The MRC had received funding for this initiative – $450,000 from FRR stream 4 provincial funding in 2023, to be used for a regional revitalization project, as well as $1,041,665 in FRR stream 3 funding to be used for a project that develops a regional strength, such as agriculture, for which a region is already known. The MRC also received $100,000 from the Entente sectorielle bioalimentaire de l’Outaouais.
Armstrong said the MRC had dedicated a large portion of this funding to either the purchase or retrofitting of a building so that it could host the many different activities associated with the AgriSaveur project.
When the abattoir’s assets were listed for sale the MRC realized the building could offer itself as a good starting point for the AgriSaveur facility.
“The building part is clearly looked after now,” Armstrong said, noting the benefits of already having meat processing facilities on site. She said the plan is to eventually add other equipment to offer other types of food transformation opportunities.
“The group of producers are also very keen on the whole food transformation hub idea, not just having it as an abattoir,” she said. “But now, step one is getting an abattoir up and running, and then the next steps will come.”
A tough business to run
“It’s not a secret it can be difficult to run abattoirs in the province,” Armstrong admitted, pointing to the high costs associated with ensuring cumbersome regulations are followed, labour challenges involved with finding people willing and able do the work of slaughtering animals, and the impossibility of competing with the prices offered by much larger, more efficient abattoirs, like Cargill, as the greatest obstacles in the business.

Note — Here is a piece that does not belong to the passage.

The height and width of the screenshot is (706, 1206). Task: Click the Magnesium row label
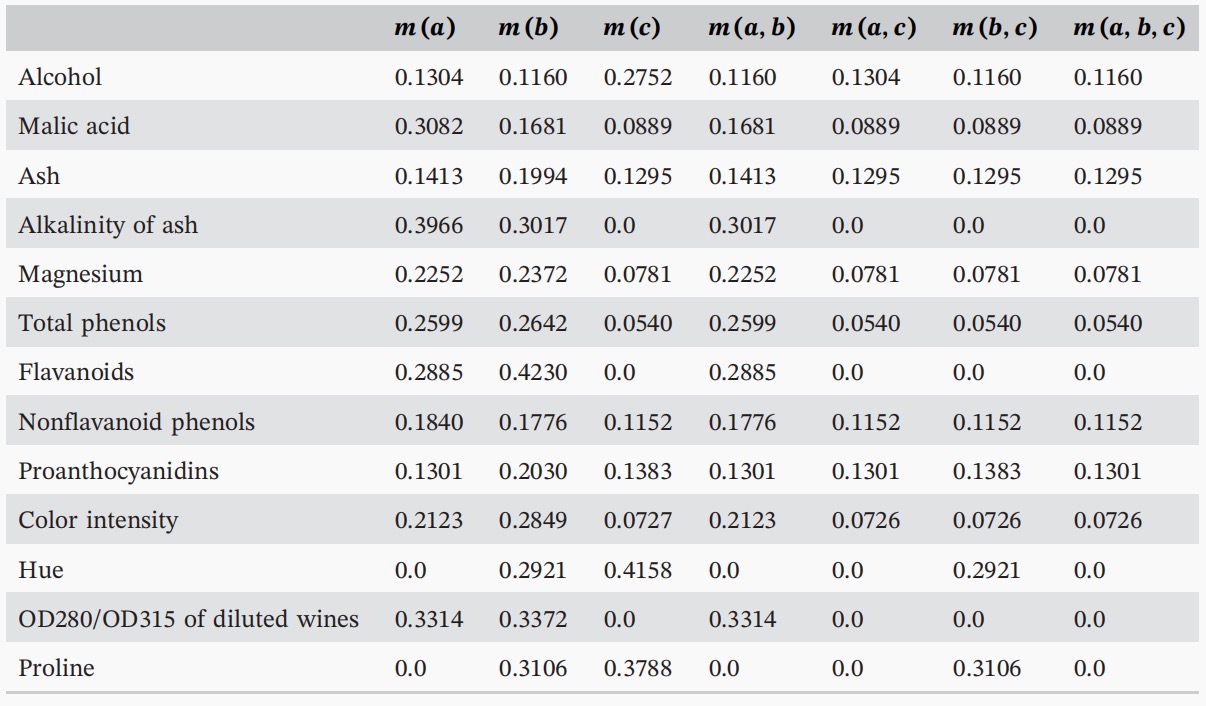point(80,274)
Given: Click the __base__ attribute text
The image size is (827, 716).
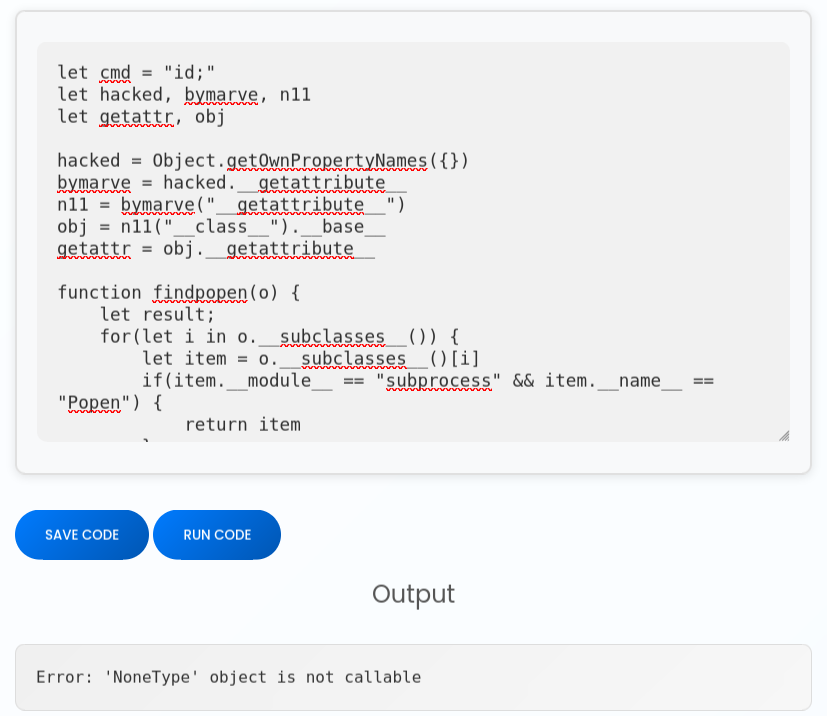Looking at the screenshot, I should coord(343,226).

Alain Lauzon was one of four partners who opened Abattoir les Viandes du Pontiac in 2018. He is all too familiar with the challenges Armstrong described, but said the greatest for him was losing the team he went into business with.
“I ended up doing everything alone, which is impossible, to run a place like this alone,” Lauzon said. “I had too much on my plate.”
He said while his three partners remained official owners of the business, not long after opening he felt he was doing most of the work to keep the business running.
“I’m proud of what I did. I’m proud of myself, but in the meantime, I had three depressions in those years. But I was still there, and I was still the last soldier standing up.”
Lauzon said he believes the abattoir can succeed, “if the farmers get together and work as a team.”
“They’re going to face competition like everybody else but they’ve got to find a way to be innovative, so that they are different than any others around,” he elaborated.
Armstrong said those working on this project are consulting with experts in the industry with the hopes of overcoming some of these common challenges, but that the immediate work that needs to be done to get the abattoir back on its feet is applying for new permits, which she said could take months, and staffing the facility.
At the MRC Council of Mayors meeting last Wednesday, a group of people employed at the abattoir until it closed in March asked the MRC whether they would be getting their jobs back once the abattoir is up and running again.
Kim Lesage, director general for the MRC, addressed their concerns.
“It could take time because the abattoir purchase was for the building, the cold rooms, the equipment, the machinery, but not the business name. So we have to reapply for the MAPAQ and their certifications,” Lesage explained, encouraging the employees to leave their contact information so the MRC could be in touch when it came time to rehire.
Thats a huge benefit of this too, is keeping jobs in the Pontiac, so absolutely we’ll be in communications with them,” Armstrong said. “We’re going to have to look at our needs down the road.”